# Running out of room.....



## Kys03Rigger (Dec 7, 2007)

In this lot. The customer won't pay for removal so they're going to keep losing spots.


----------



## cet (Oct 2, 2004)

Some people don't understand that you have to move the snow on bad years.


----------



## Bruce'sEx (Sep 16, 2006)

that or they just make it bad for people that want to park. some property mangers just don't care, espically if the plaza is not busy to begin with.


----------



## Supper Grassy (May 31, 2007)

Nice pile
how much snow have you gotten this season


----------



## grandview (Oct 9, 2005)

Remember the smaller the lot gets the less time it takes to plow the more money your making !


----------



## coldcoffee (Jul 17, 2008)

Yea, I plow in Cleveland also.

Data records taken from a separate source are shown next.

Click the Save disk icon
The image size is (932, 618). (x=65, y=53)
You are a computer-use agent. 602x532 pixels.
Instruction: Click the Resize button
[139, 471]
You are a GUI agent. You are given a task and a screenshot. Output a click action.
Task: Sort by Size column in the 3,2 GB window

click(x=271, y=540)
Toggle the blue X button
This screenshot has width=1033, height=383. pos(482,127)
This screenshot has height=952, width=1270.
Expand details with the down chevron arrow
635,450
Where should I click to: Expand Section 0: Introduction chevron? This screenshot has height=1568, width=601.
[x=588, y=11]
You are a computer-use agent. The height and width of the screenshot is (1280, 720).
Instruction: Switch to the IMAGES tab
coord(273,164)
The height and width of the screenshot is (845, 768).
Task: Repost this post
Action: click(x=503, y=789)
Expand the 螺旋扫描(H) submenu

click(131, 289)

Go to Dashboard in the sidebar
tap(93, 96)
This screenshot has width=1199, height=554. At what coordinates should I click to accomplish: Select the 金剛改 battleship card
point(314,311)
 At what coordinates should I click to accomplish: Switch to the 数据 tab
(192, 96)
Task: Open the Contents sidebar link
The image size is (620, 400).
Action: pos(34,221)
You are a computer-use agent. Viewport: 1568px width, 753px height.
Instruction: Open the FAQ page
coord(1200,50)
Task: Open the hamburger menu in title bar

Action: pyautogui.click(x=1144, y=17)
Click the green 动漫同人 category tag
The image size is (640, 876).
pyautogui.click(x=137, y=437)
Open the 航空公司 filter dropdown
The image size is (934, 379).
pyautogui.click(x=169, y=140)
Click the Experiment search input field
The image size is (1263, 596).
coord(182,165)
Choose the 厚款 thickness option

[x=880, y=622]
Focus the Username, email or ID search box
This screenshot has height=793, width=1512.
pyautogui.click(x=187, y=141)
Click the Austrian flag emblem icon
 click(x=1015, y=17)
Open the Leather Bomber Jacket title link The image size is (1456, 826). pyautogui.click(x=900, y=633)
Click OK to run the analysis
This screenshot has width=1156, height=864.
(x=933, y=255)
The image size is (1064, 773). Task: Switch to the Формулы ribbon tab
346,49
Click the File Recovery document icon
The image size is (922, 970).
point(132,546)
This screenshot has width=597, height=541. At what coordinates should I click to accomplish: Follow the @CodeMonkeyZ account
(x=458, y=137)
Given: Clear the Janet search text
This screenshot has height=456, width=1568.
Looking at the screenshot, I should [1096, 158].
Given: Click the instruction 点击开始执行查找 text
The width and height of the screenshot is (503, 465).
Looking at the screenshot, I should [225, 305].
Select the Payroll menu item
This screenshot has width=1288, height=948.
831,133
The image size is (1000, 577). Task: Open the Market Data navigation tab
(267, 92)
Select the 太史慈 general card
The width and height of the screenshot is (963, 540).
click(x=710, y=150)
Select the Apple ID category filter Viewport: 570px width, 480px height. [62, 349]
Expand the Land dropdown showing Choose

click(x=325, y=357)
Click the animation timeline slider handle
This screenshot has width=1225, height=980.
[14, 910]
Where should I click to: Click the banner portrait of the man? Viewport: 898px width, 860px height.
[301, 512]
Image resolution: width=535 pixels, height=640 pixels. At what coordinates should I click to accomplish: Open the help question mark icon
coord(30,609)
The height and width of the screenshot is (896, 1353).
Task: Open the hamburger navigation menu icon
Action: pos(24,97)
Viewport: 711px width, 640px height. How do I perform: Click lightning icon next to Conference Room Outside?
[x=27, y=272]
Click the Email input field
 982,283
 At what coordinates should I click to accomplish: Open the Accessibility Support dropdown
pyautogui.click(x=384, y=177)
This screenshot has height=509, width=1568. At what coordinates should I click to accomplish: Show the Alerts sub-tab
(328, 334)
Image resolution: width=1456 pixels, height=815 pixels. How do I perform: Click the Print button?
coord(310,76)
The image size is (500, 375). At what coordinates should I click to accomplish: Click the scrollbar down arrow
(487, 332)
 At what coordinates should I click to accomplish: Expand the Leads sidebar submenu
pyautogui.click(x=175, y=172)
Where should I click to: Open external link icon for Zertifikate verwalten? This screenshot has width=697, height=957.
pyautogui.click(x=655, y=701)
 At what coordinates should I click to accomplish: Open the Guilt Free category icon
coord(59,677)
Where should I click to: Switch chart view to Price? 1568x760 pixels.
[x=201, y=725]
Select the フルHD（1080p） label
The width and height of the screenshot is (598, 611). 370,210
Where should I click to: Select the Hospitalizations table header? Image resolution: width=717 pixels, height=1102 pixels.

Businesses are tightening up their belts...I just got done pushing the corners of piles back in after the delivery trucks knock them back into the isles. Just cost them another salt app...


----------



## snow freak (Oct 14, 2008)

yea im having the same problem,,,were expecting another 8-12 inches by wed.so guess they will have 2 just deall


----------



## Brian Young (Aug 13, 2005)

We're on another record year so far.....111" as of Jan 27th and 6-8" expected in the next 2 days. One Dr. office we do is tiny to begin with but now is literally cut in half due to his unwillingness to remove snow. Now that everything is nice and frozen there is no way Im going to be trying to stack snow with the plows.


----------



## JohnnyRoyale (Jun 18, 2006)

They should be thankful you've already stacked some with your plow truck. My plows dont lift more than 4 inches off the ground.


----------



## riverwalkland (Dec 26, 2007)

If he can't afford to have it trucked, did you at ask about coming in with a skidd and putting it all in one place in a higher pile?


----------